With the launch of ApplePay for secure online and mobile payments, tokenization has become a hot topic in data security right now. Born from a need to secure PCI data, tokenization technologies substitute real data with fake data or a ‘token’ that has no value to a thief.
Tokenization can be used to de-identify any structured sensitive information, as defined by PCI DSS, HIPAA and NIST and others, such as credit cards, names, social security numbers, addresses, and any other PCI, personally identifiable information (PII), or protected health information (PHI) data. Tokens have the same appearance as the data they replace, meaning they can be used for processing and analytics in existing systems with minimal modification. Recent statistics from CSIS put the cost of breaches last year at around $400 billion with over 100 million people affected globally.
As data creation continues exponentially, the cost, risk and sophistication of breaches increase, and laws governing data security are debated and reformed globally, all industries are fast turning to tokenization to secure their data. But not all tokenization is created equal. Modern vaultless tokenization delivers the most secure, transparent and flexible solution with the greatest ROI to organizations looking to protect and realize the value in their sensitive and customer data. In this slideshow, Protegrity explains five characteristics of tokenization that every organization can benefit from.
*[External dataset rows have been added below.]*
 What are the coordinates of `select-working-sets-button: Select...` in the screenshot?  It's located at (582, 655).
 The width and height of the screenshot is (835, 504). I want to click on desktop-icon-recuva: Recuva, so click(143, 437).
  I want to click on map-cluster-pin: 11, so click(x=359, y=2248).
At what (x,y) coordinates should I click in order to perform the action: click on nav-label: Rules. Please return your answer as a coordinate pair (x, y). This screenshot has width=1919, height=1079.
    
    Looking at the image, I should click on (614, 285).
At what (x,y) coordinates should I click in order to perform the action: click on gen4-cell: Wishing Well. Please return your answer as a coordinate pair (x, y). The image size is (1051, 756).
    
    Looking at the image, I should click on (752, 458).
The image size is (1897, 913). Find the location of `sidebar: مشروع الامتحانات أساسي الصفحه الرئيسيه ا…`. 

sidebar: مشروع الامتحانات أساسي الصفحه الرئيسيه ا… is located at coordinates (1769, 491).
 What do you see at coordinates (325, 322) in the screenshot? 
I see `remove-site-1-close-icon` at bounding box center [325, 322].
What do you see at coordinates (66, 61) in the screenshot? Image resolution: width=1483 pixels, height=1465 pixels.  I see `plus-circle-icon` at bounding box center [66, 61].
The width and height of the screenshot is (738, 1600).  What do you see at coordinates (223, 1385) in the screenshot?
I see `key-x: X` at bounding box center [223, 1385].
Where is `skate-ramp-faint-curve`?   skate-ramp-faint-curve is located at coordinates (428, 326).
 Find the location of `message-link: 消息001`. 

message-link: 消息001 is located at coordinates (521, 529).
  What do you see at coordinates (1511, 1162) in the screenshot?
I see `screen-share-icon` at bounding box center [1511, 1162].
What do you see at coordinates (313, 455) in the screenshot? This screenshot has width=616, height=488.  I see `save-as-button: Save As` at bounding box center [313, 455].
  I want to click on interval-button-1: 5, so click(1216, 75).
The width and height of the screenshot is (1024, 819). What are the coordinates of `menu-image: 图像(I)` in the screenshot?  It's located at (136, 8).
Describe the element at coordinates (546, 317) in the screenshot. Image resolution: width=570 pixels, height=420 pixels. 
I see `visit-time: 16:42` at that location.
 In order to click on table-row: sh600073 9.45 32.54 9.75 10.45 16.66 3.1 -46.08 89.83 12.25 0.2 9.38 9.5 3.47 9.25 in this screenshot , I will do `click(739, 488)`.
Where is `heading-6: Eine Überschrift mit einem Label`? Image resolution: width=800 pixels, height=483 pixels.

The Benefits of Tokenization
Click through for five advantages of tokenization that every organization should know about, as identified by Protegrity.
Data Protection
Tokenization protects data, removing the sensitivity by replacing real data with a substitute that has no value to a thief. The problem with encryption is that if the key is cracked, data is in the clear. Using tokenization ensures that data cannot be exposed and mitigates the financial and reputational impact to organizations and their customers should a breach occur.
Analytical Value
The data type and length of original data is preserved during tokenization, while a small number of characters may remain original or ‘exposed’ and tokens remain consistent for pattern matching and analysis. This sufficiently protects data while allowing business insight and processing to continue as usual; it is insufficient to be attractive to a hacker or malicious user. Requiring minimal modification to existing systems, vaultless tokenization seamlessly provides continuous data protection from the moment of capture to storage in the data center – and everywhere in between.
Compliant Outsourcing
While it has become relatively common practice to outsource or offshore certain business processes to reduce operational costs, many businesses looking to take advantage of the financial rewards promised are fearful of violating data residency laws and concerned about the safety of cloud computing. Using tokenization to de-identify and protect sensitive information before it leaves an enterprise opens a legal and secure pathway for organizations to offshore and outsource data to reduce costs and gain business insight.
Data Value
All organizations generate, capture, process and store data in ever increasing amounts. But as Big Data technologies innovate new ways to find value and insight in data, organizations and businesses must be aware of the privacy choices their customers make and which regulatory requirements apply to the PII and PHI data they collect. PCI DSS, HIPAA and NIST and others endorse the use of tokenization as a form of de-identification that allows organizations to compliantly benefit financially and intellectually from data sharing.
Peace of Mind
Current regulations are very likely to change in the near future to require significantly stronger security measures with increased emphasis on privacy and data de-identification. Tokenized data safeguards privacy and is exempt from many breach notification regulations including HIPAA, PCI DSS and Safe Harbour. Vaultless tokenization allows organizations to “future proof” their data security strategies against the expanding nature of Big Data and cloud technologies and also the stricter regulatory mandates that are on the horizon.